The other day I was playing around with some Bureau of Meteorology data for my little patch of the Adelaide Hills (free data — how can I resist?), when I discovered an interesting trend.
Living on a little farm with a small vineyard, I’m rather keen on understanding our local weather trends. Being a scientist, I’m also rather inclined to analyse data.

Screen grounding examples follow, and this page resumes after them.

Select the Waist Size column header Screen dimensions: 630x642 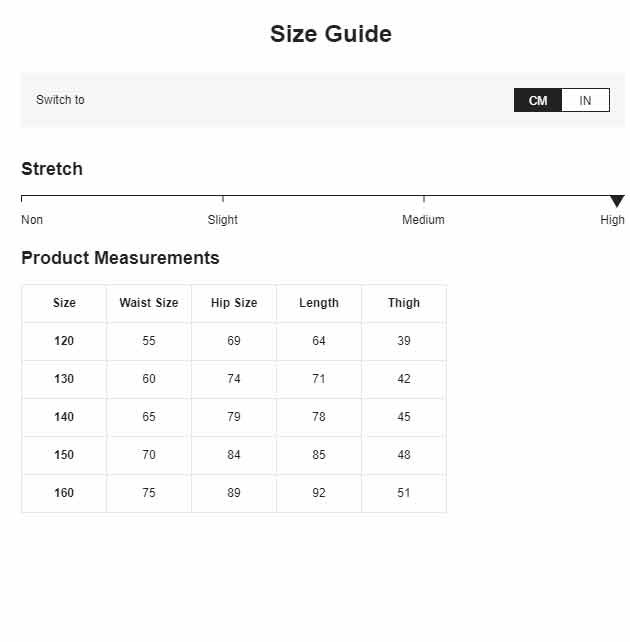point(149,303)
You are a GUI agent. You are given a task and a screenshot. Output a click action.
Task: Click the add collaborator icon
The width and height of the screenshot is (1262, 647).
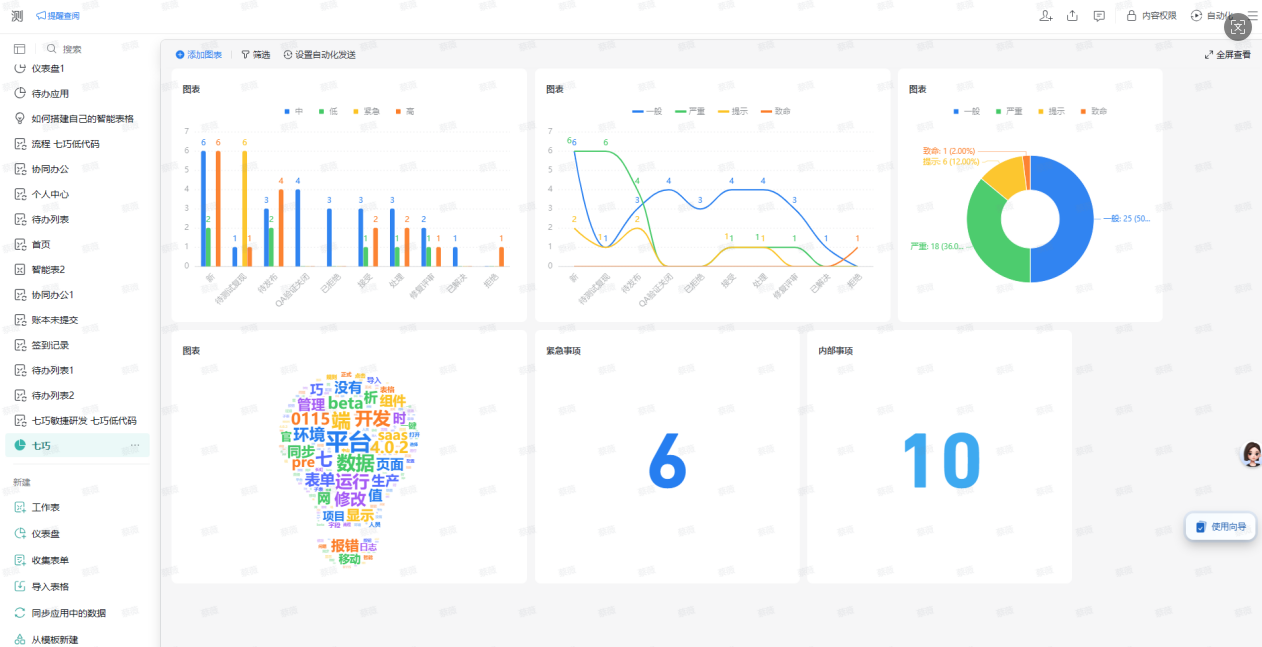coord(1046,16)
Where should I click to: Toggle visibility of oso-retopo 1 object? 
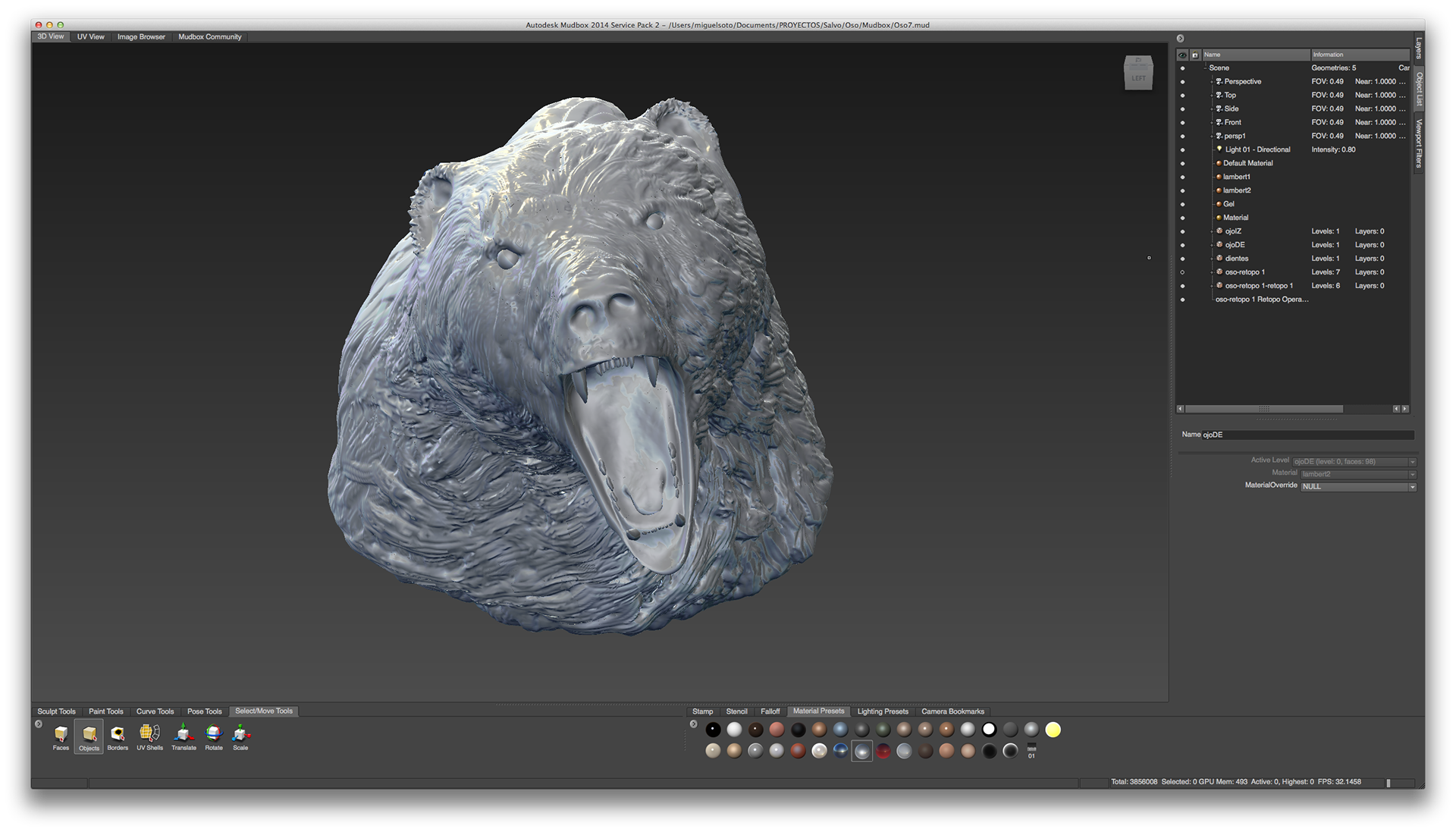[1182, 272]
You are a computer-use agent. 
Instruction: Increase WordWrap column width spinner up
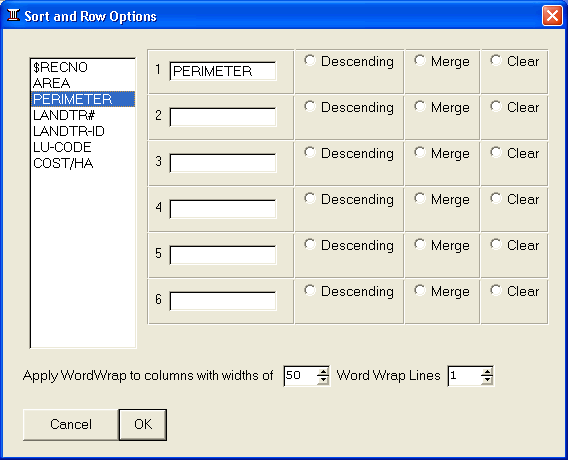323,372
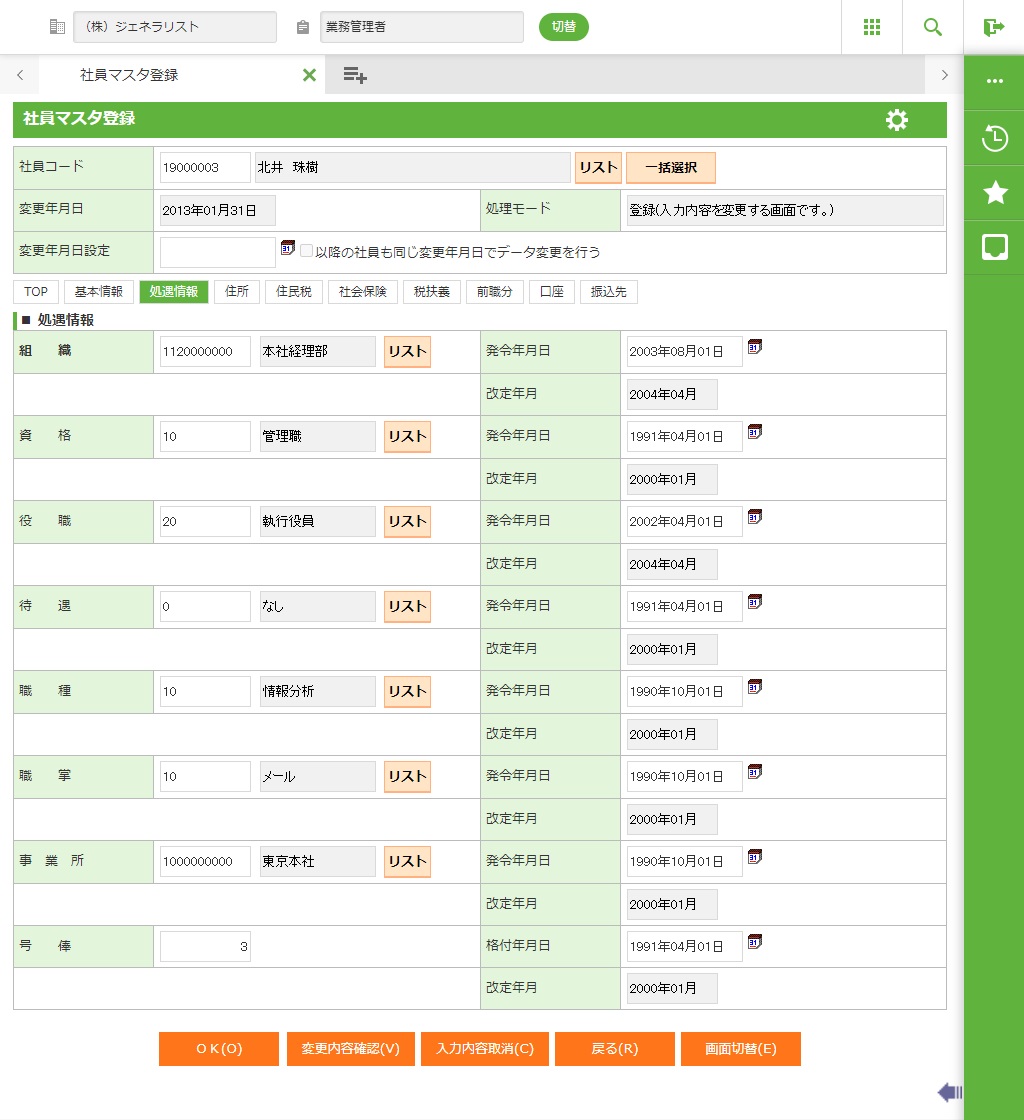Viewport: 1024px width, 1120px height.
Task: Open the inbox tray sidebar icon
Action: (x=994, y=247)
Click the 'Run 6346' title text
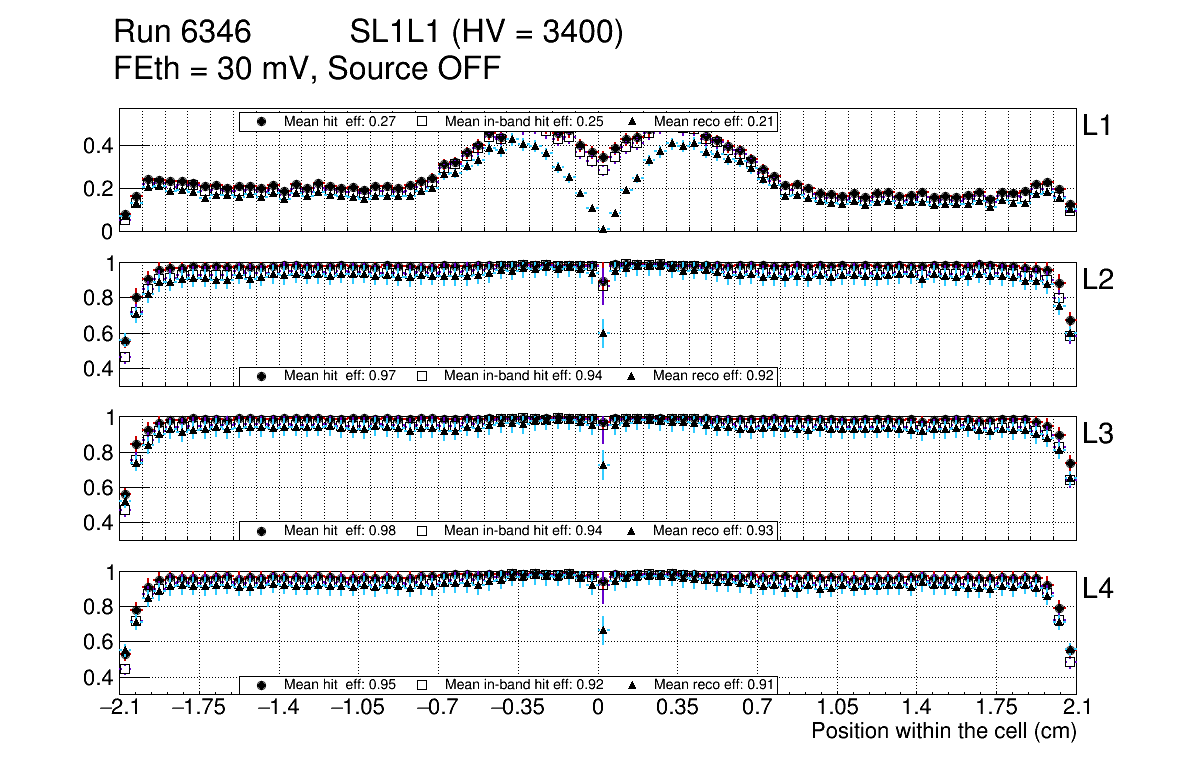The image size is (1196, 772). 180,34
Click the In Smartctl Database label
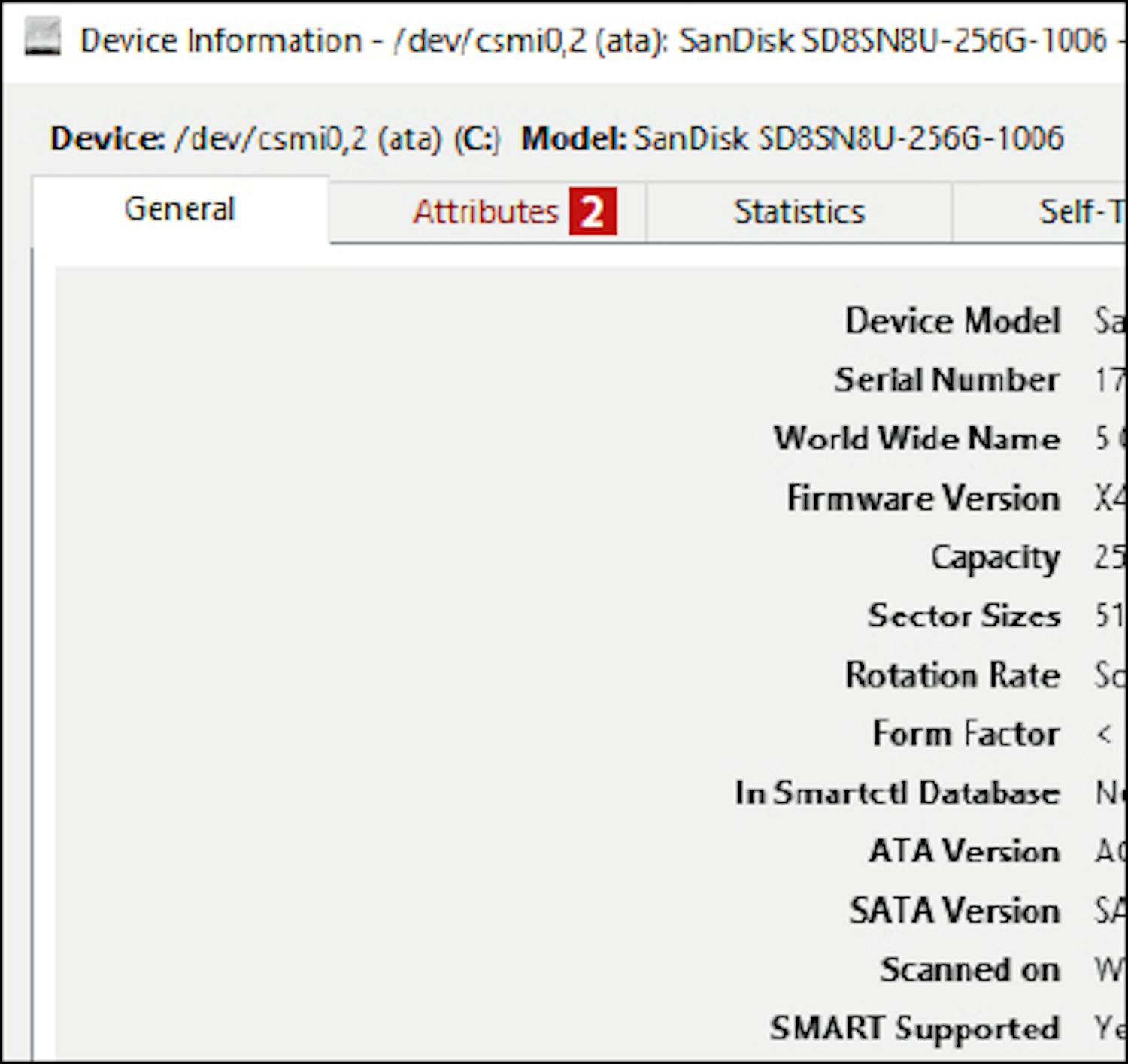This screenshot has width=1128, height=1064. [897, 793]
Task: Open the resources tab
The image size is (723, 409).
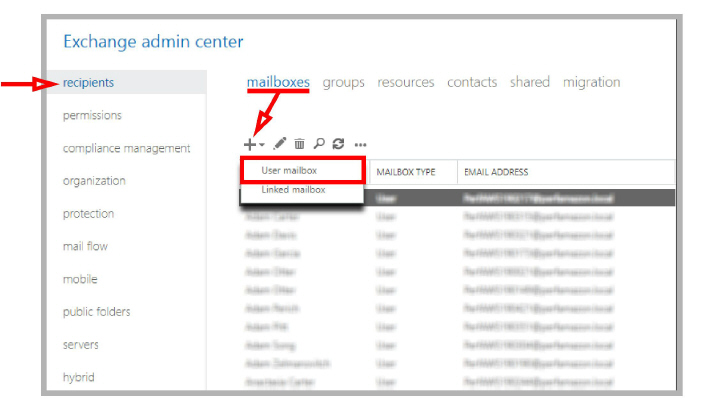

My first question was given the strong warming trend here and everywhere else, plus ample evidence of changing rainfall patterns in Australia (e.g., see here, here, here, here, here), was it drying out, getting wetter, or was the seasonal pattern of rainfall in my area changing?
I first looked to see if there was any long-term trend in total annual rainfall over time. Luckily, the station records nearest my farm go all the way back to 1890:

While the red line might suggest a slight decrease since the late 19th Century, it’s no different to an intercept-only model (evidence ratio = 0.84) — no trend.
Here’s the R code to do that analysis (you can download the data here, or provide your own data in the same format):
## IMPORT MONTHLY PRECIPITATION DATA
dat <- read.table("monthlyprecipdata.csv", header=T, sep=",")
## CALCULATE ANNUAL VECTORS
precip.yr.sum <- xtabs(dat$Monthly.Precipitation.Total..millimetres. ~ dat$Year)
precip.yr.sum <- precip.yr.sum[-length(precip.yr.sum)]
year.vec <- as.numeric(names(precip.yr.sum))
## PLOT
plot(year.vec, as.numeric(precip.yr.sum), type="l", pch=19, xlab="year", ylab="annual precipitation (mm)")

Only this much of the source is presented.